- Credit Suisse hires Sean Richards from BNP Paribas for trading
- Credit Agricole hires Gooding, Bank of America appoints Pearce
There’s good news for Europe’s bond traders: at least one corner of the market is still hiring.
Bank of America Corp., Credit Agricole SA and Credit Suisse Group AG added staff to start trading operations for U.K corporate bonds this year. Credit Suisse hired BNP Paribas SA’s Sean Richards this month to trade the securities, according to three people familiar with the matter, who asked not to be identified because they’re not authorized to speak about it.
Bond traders are vanishing in many parts of Europe’s debt markets as slumping revenues and new rules requiring lenders to hold more capital and take less risk deter banks from making markets. That’s resulted in declining trade volumes, making it harder for investors to buy and sell securities.
“Liquidity in sterling bonds is far from what it used to be, so more banks making markets is good for investors,” said Iain Buckle, an Edinburgh-based investment manager at Kames Capital, which oversees 55 billion pounds ($87 billion) of assets.
Richards left BNP Paribas this month after 2 1/2 years as a trader of sterling corporate debt at the Paris-based bank. Adam Bradbery a spokesman for Credit Suisse declined to comment on the hire. Alexandra Umpleby, a spokeswoman for BNP Paribas, declined to comment on his departure.
Gooding, PearceCorporate bonds in pounds returned 0.05 percent this year, which compares with a loss of 0.14 percent for equivalent non-financial company notes in euros, according to Bank of America Merrill Lynch index data.
Paul Gooding, a former credit trader at Australia & New Zealand Banking Group Ltd. and HSBC Holdings Plc, joined Credit Agricole this year to set up a sterling corporates trading operation, according to two people familiar with the matter.
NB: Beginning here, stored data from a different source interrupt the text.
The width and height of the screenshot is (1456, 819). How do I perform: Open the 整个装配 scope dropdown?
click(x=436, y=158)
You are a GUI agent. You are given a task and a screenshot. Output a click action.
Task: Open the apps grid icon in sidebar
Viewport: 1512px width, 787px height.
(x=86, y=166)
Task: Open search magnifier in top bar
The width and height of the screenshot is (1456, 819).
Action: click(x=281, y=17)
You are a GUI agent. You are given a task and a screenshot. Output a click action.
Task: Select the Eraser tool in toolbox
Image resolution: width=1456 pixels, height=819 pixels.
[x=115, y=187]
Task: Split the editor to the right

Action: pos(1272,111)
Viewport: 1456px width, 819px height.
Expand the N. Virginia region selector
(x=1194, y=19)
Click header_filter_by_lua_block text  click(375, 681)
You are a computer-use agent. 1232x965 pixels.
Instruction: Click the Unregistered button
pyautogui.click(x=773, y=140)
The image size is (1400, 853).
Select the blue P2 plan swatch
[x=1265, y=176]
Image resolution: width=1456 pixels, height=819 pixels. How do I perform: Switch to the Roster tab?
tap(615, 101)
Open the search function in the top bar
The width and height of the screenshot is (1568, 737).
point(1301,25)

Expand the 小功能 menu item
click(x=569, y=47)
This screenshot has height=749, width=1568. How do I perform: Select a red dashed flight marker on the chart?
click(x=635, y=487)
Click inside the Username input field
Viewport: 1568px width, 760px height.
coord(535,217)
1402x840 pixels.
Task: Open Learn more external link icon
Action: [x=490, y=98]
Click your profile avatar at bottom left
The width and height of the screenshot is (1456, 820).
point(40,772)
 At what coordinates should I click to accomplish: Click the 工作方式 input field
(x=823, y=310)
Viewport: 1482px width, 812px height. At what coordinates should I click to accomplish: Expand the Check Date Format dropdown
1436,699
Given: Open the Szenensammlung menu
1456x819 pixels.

“Expanding our origination and trading capabilities into the sterling market is another step towards Credit Agricole CIB’s core strategy of being a debt house,” said Mariano Goldfischer, global head of credit and syndicate trading at the bank in London.
Bank of America hired Ian Pearce as head of sterling credit trading, a newly created position, two people familiar with the matter said in March.
The average number of dealers providing prices for sterling corporate bonds was about four per trade at the end of April, down from a peak of about seven in 2011, according to data compiled by Morgan Stanley. It’s unclear if the new entrants will lift this number and still be making markets in the bonds in a few years, said Kames’ Buckle.
“I’m not sure if the turnover in U.K. corporate bonds justifies the entrance of new players,” Buckle said.